Will the package format stick from the LSB to the DCC? Will there be a source package standard? Special treatment for non-free packages?
“RPM packages format (!!)”
err, its more that the distro should support the install of rpm packaged software and librarys. not that the whole distro should be based around the rpm as a install media.
this can be done as simply as including the rpm tool in the base install, or like in debian where you can use the alien tool to repackage the rpm as a deb.
only problem is that when you use shared librarys and mix ways of installing binary files you can end up with a mess if your not carefull.
“sysv-style init scripts and runlevels” can be just as big a problem as you cant simply repackage a change to the startup files. and from what i understand, debian dont use sysv-style startup…
from what i understand, debian dont use sysv-style startup…
Debian does use a SysV style init, it just does it slightly differently than Red Hat. The only major distribution I know of that uses a non-SysV init is Slackware, which uses basically a BSD style init.
from what i understand, debian dont use sysv-style startup…
Debian does use a SysV style init, it just does it slightly differently than Red Hat. The only major distribution I know of that uses a non-SysV init is Slackware, which uses basically a BSD style init.

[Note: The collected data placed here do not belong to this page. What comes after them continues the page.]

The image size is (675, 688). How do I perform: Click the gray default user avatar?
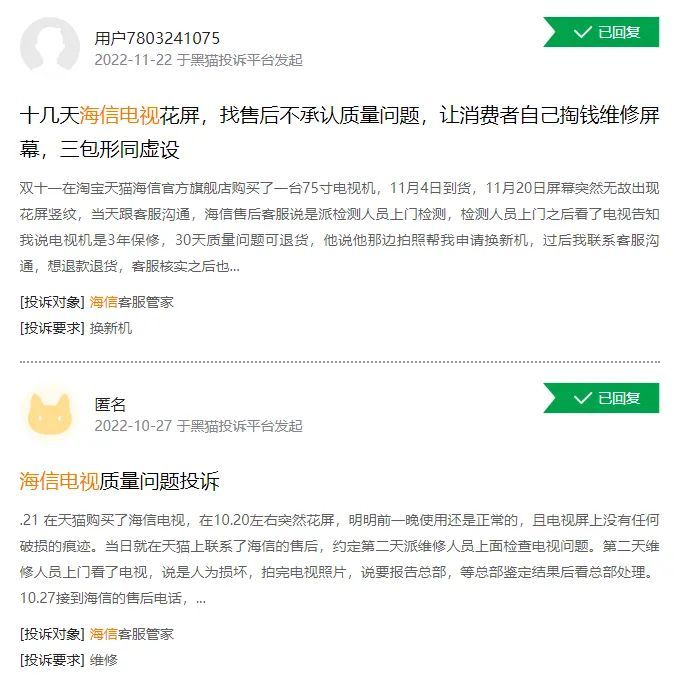click(x=50, y=47)
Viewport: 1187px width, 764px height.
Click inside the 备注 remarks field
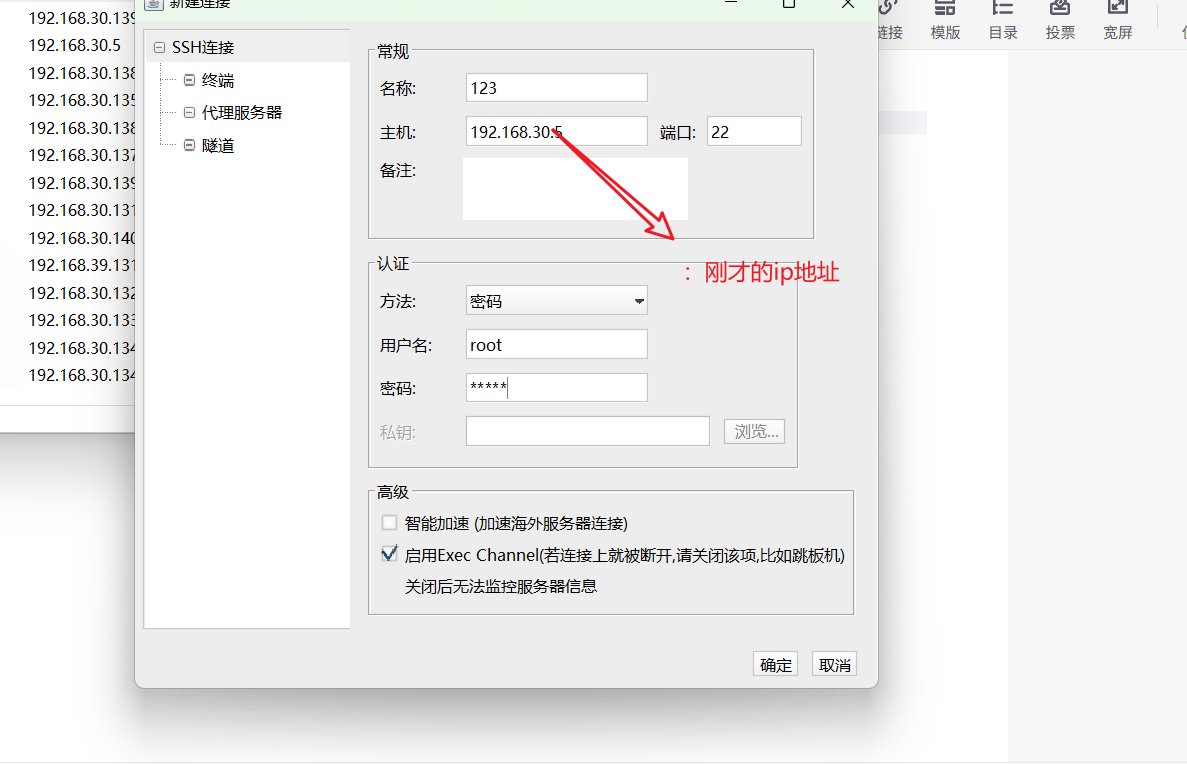point(575,188)
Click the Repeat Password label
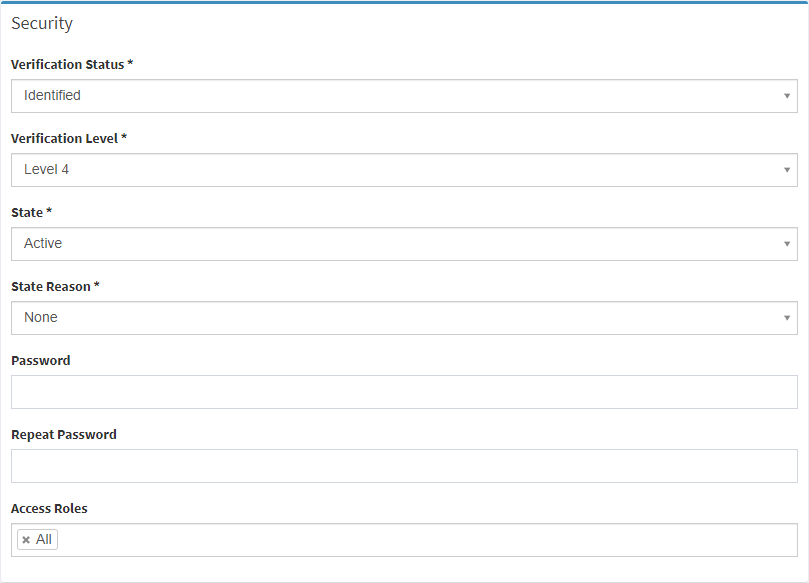The image size is (809, 583). (x=64, y=434)
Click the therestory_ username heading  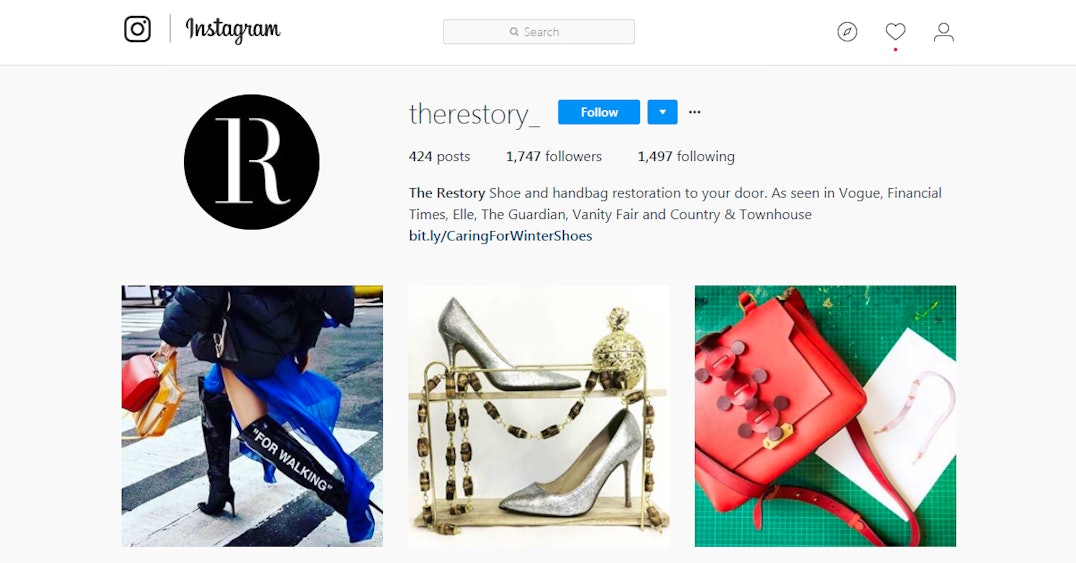pos(474,114)
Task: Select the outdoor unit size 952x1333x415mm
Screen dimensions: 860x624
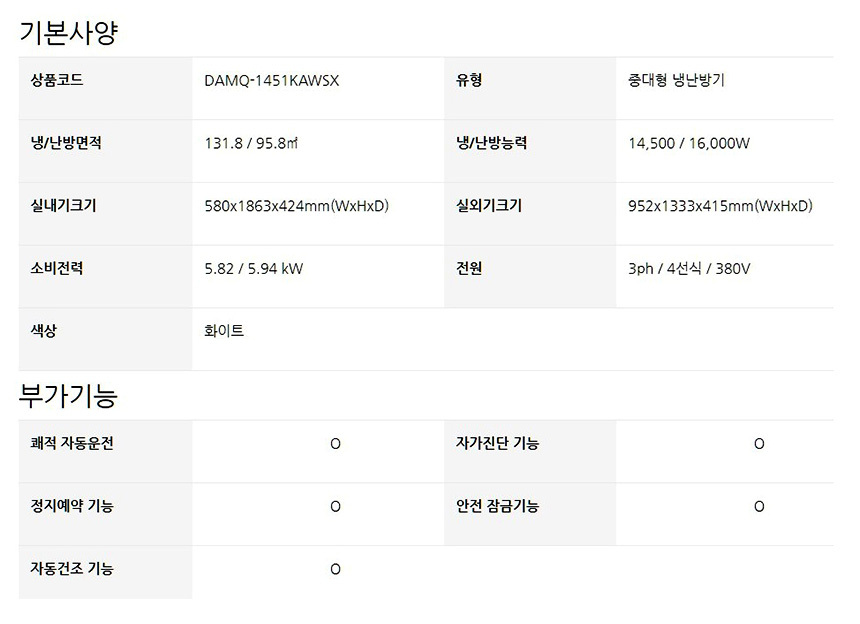Action: tap(720, 207)
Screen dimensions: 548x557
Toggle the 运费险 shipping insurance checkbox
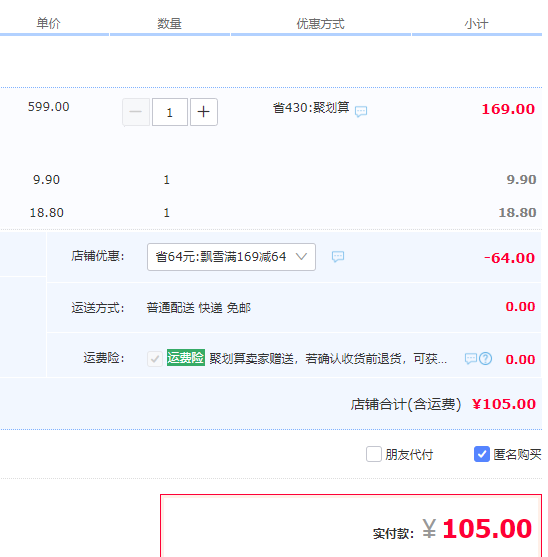point(155,359)
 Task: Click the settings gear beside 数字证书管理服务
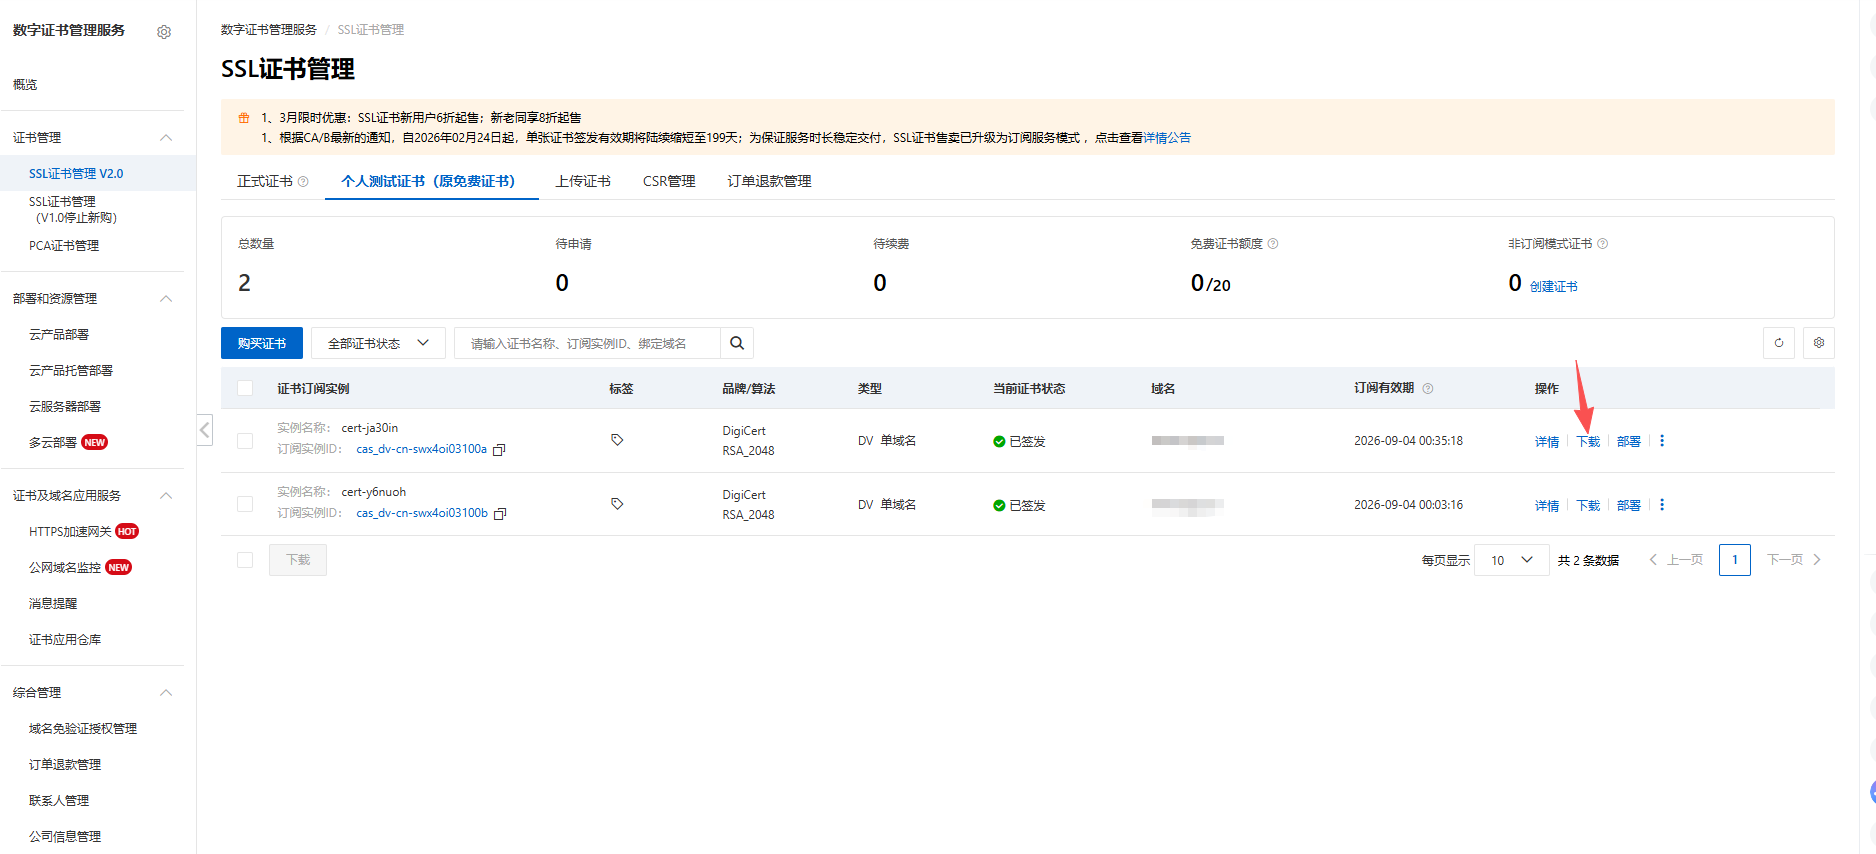click(164, 32)
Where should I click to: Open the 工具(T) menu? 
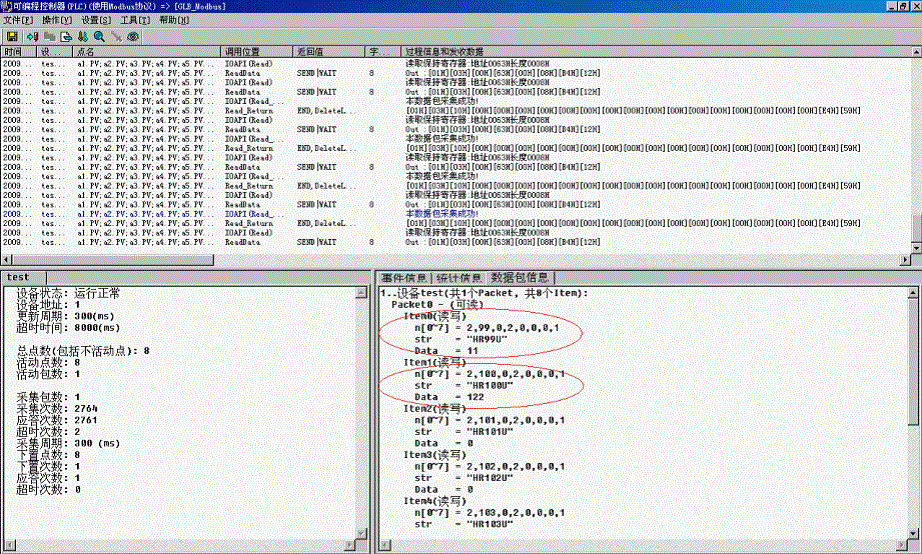pos(135,20)
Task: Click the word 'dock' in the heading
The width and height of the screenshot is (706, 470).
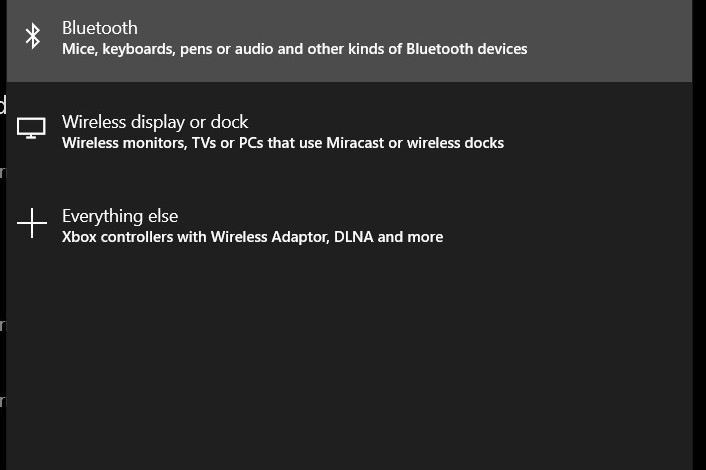Action: click(x=231, y=122)
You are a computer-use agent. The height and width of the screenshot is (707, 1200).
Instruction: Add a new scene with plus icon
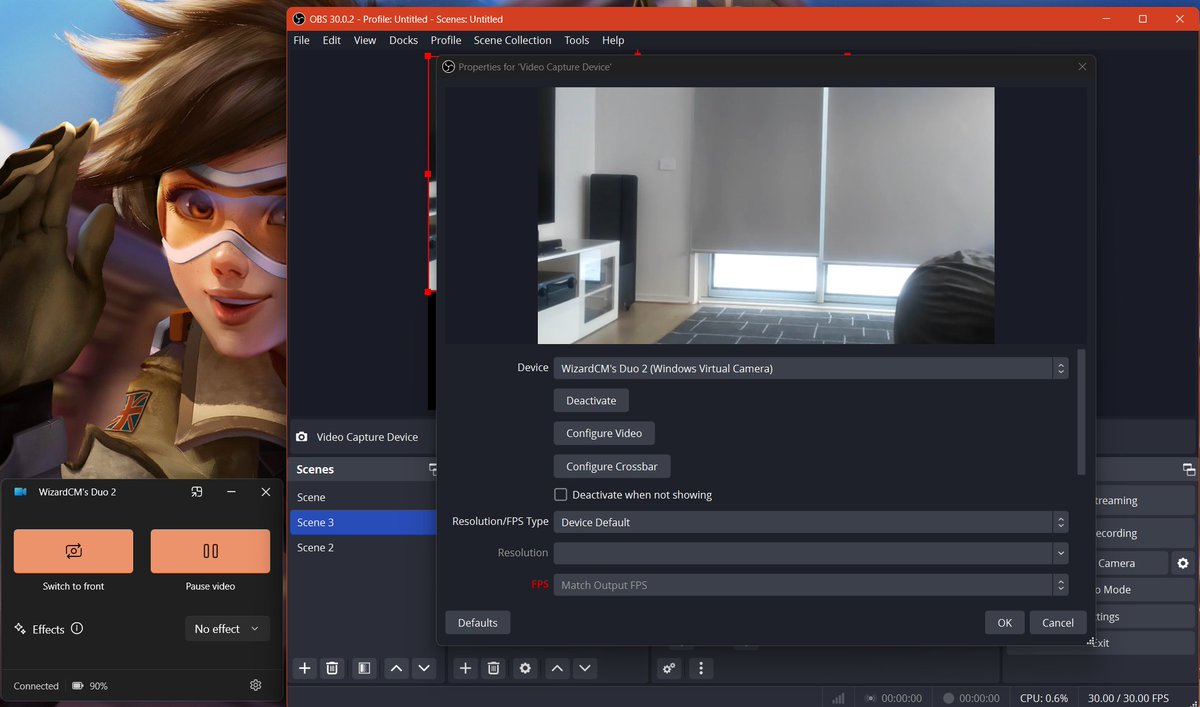(305, 668)
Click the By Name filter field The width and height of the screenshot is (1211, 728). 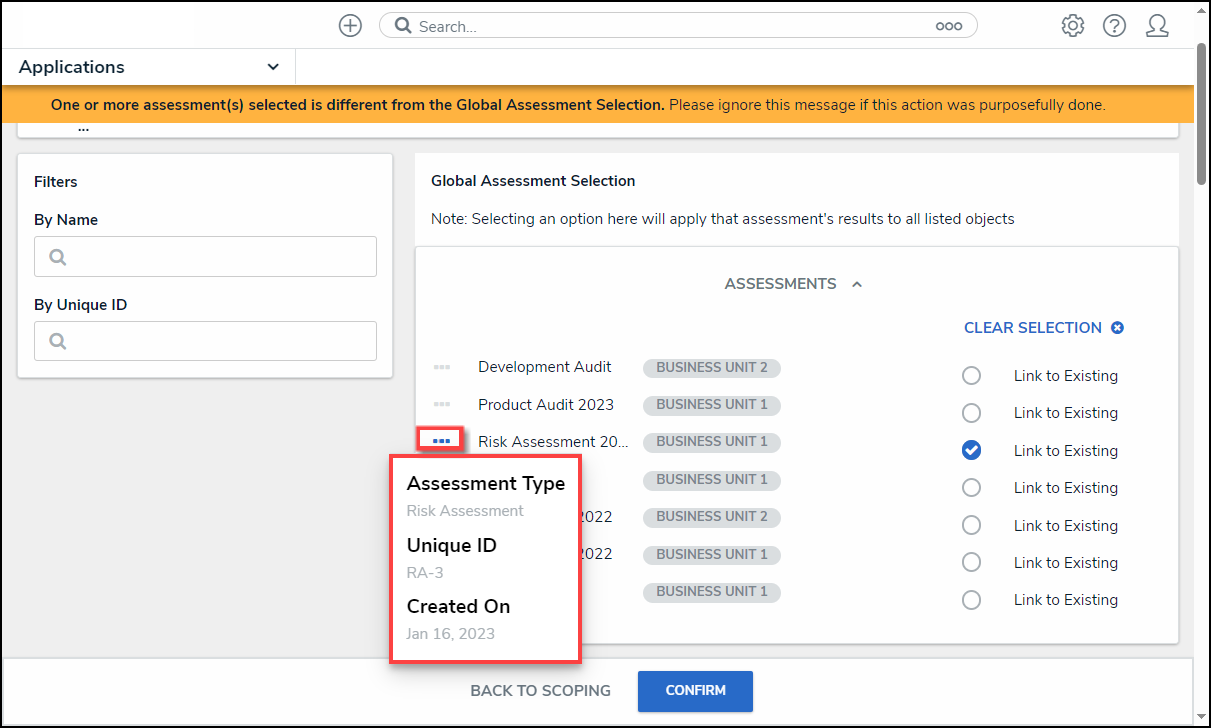click(x=205, y=257)
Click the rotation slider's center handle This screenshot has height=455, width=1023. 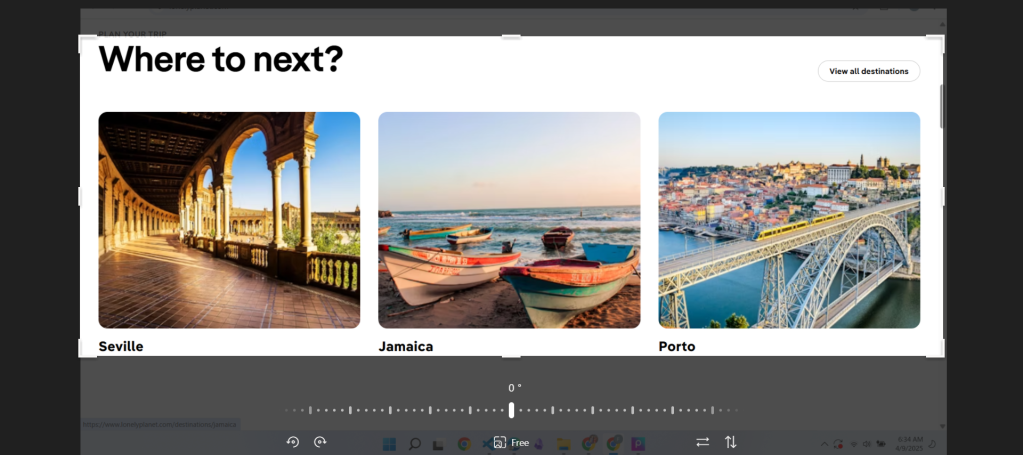tap(511, 410)

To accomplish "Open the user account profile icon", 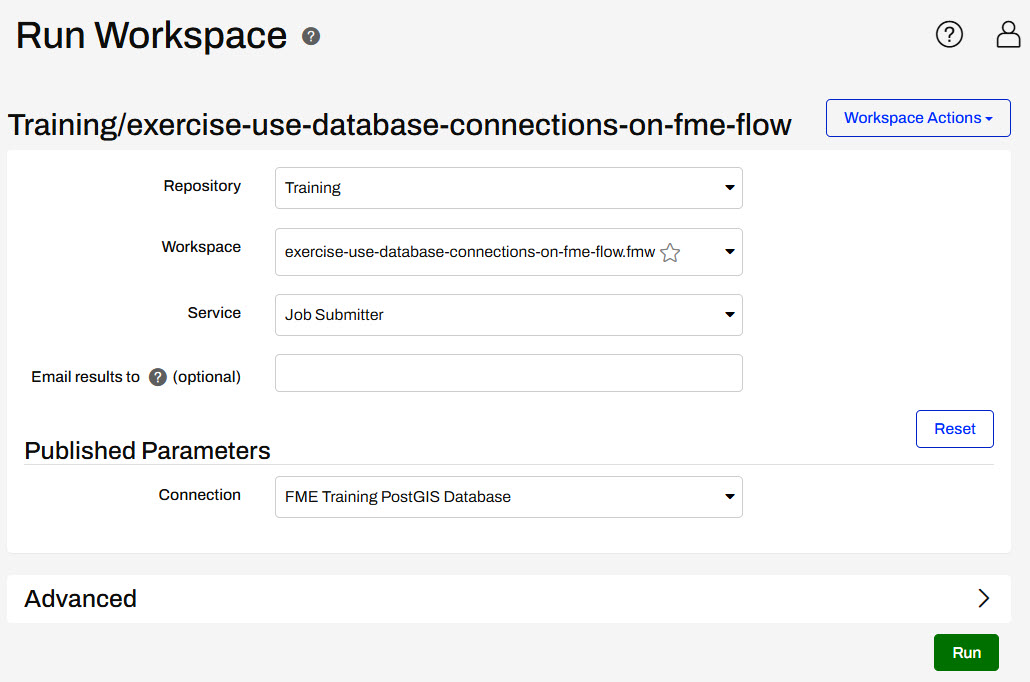I will tap(1008, 35).

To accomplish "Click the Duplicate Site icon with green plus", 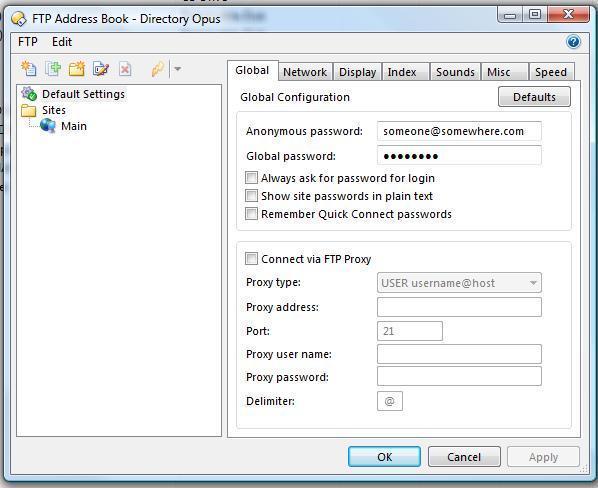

gentoo also uses non SysV still init scripts
Something tells me this is all going to slither into the sand. The project seems to have no clear and realistically achievable aims (trying to get SuSE on board is a complete fantasy, for example), no great measure of agreement (Ubuntu is on hold and the Far East boys are very iffy), no determined leadership (who is actually in charge here?) and lacks even an agreed name (they cannot pinch the Debian name – it is not theirs to take). The whole thing sounds more like a defensive manoeuvre among the big cheeses at Debian who’ve just woken up and realized the world has moved on a little. As a Debian user, I’m much more interested in solid and modern desktop and server distributions (often updated and security-checked in the case of a desktop) instead of the present unsatisfactory mishmash. That’s the real core Debian needs to address if it’s to remain a credible player, imho.
They do have the best idea for Linux yet. The goal to reduce the impact that fractured linux causes. I do agree that they seem to be lost on how best to go about this. Hopefully they get developer support to promote a standard predictable Debian Linux platform through some kind of DCC cert program. Something like designed for DCC. This would either marginalize other distro’s or bring them into play with the standards game.
The BSDs are the way to go. Linux has become way too mainstream to be used by real geeks, with big companies like IBM and SGI behind it and dictating where it should go. In some aspects it’s not better than the proprietary Microsoft Windows XP piece of shit system.
Sir (or Madam),
I would want to mod you troll, but I haven’t got a login now.
If (and only if) you are a geek then you would neither lokk at linux nor at BSD. You would develop GNU/Hurd or even Plan9. These are the playgrounds of geeks at the moment.
But one thing I share with you: The real fear that big companies will take us Linux away. Yes, this will they do not counting what other people say.
They laughed on us when we told them that TCPA will come and slave us.
They laughed on us when we told them that Apple is evil.
They laughed on us when …you say it
Nice to know there are Debian NetBSD and FreeBSD ports in development. Enough geekiness for annoying geeks like you.
… he let Userlinux die before it was born.
I second that. Seems like he is trying to make a come back, because UserLinux is dead and wasn’t able to create the same interrest as Ubuntu has. I don’t think much is going to happen with this ‘new’ project either.
But he could damage seriously the Debian project using its name without permission from SPI.
The Debian project seems to sleep about that fact.
Debian should be cautious and Perens should be cautious.